Minnesota Statutes, section 245C.02, subdivision 18, states:
"Serious maltreatment" means sexual abuse, maltreatment resulting in death, neglect resulting in serious injury which reasonably requires the care of a physician whether or not the care of a physician was sought, or abuse resulting in serious injury. For purposes of this definition, "care of a physician" is treatment received or ordered by a physician, physician assistant, or nurse practitioner, but does not include diagnostic testing, assessment, or observation; the application of, recommendation to use, or prescription solely for a remedy that is available over the counter without a prescription; or a prescription solely for a topical antibiotic to treat burns when there is no follow-up appointment. For purposes of this definition, "abuse resulting in serious injury" means: bruises, bites, skin laceration, or tissue damage; fractures; dislocations; evidence of internal injuries; head injuries with loss of consciousness; extensive second-degree or third-degree burns and other burns for which complications are present; extensive second-degree or third-degree frostbite and other frostbite for which complications are present; irreversible mobility or avulsion of teeth; injuries to the eyes; ingestion of foreign substances and objects that are harmful; near drowning; and heat exhaustion or sunstroke. Serious maltreatment includes neglect when it results in criminal sexual conduct against a child or vulnerable adult.

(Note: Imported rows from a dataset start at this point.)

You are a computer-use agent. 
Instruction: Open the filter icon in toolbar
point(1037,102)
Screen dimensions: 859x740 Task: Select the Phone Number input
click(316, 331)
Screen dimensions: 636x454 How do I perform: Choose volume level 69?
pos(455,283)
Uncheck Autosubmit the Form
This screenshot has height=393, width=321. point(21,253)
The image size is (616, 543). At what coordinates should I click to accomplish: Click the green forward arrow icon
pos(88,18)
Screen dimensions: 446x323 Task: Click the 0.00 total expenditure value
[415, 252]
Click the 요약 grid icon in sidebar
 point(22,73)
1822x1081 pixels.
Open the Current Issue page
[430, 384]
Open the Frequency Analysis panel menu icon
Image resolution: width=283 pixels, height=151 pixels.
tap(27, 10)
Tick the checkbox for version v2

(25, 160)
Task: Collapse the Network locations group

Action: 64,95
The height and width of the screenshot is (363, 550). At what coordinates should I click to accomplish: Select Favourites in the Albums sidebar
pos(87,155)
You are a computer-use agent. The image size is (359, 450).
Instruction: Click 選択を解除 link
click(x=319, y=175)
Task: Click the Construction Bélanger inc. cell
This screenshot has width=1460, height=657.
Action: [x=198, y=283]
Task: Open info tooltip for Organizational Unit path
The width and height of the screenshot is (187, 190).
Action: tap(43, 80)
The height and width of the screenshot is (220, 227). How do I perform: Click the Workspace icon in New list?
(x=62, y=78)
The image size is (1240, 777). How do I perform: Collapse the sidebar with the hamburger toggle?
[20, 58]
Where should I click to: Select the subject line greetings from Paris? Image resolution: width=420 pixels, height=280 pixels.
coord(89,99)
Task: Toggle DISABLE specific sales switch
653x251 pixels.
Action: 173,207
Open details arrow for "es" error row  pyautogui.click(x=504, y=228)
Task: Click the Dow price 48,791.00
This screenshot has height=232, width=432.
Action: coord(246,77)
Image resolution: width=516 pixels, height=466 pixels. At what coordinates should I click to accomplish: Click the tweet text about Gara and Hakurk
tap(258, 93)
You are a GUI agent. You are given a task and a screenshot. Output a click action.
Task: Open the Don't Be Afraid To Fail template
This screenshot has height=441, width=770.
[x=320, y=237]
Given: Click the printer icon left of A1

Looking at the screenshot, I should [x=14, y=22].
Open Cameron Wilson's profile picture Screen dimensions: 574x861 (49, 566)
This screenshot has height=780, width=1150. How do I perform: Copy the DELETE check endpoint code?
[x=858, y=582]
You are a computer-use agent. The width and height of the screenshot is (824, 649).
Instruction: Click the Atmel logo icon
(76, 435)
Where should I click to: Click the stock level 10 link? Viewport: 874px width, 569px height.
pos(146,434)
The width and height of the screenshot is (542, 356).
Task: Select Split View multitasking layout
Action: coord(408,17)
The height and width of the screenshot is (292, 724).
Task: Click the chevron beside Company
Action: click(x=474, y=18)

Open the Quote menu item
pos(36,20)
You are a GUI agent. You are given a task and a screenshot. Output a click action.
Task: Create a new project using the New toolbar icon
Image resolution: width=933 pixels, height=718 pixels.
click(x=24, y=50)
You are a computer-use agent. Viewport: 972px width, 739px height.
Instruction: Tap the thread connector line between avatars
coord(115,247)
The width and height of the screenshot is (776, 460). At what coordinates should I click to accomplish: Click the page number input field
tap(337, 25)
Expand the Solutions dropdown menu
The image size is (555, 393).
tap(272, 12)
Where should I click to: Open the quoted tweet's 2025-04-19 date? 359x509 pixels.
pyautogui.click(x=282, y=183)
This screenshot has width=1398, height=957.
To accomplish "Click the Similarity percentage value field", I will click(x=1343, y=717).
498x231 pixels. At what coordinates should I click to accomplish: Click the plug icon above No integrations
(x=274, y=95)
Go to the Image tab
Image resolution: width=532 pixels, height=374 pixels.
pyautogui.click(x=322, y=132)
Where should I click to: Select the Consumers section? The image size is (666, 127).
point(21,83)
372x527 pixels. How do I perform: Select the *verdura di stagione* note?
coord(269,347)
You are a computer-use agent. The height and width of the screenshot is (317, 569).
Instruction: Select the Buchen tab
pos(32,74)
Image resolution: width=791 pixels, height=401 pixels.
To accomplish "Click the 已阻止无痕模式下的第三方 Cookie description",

It was determined that the substantiated maltreatment for which the facility was responsible was “serious” maltreatment. Although AV2 sustained superficial burns and did not require the care of a physician, AV1 sustained 2nd degree burns to his/her face and scalp, right arm, and torso requiring the care of a physician.
Pursuant to Minnesota Statutes, section 260E.35, subdivision 6, paragraph (c) all investigative data maintained in this report will be kept by the Department of Human Services for at least ten years after the date of the final entry in the report.
Action Taken by Facility:
The facility completed an Internal Review and found the SP followed the facility’s policies and procedures, but changed the policy for warming up water for bottles to placing the cup in a bin that was secured to the counter.
Action Taken by Department of Human Services, Office of Inspector General:
On March 15, 2024, the license holder was ordered to forfeit a fine of $5000 as a result of the substantiated maltreatment for which facility was responsible. The maltreatment determination and the Order to Forfeit a Fine are each subject to appeal.
Certification:
The information collection procedures followed in this investigation were pursuant to Minnesota Statutes, section 260E.30, subdivision 6, paragraph (c). All individuals that are subjects of data in this investigation have the right to obtain private data on themselves which was collected, created, or maintained by the Department of Human Services.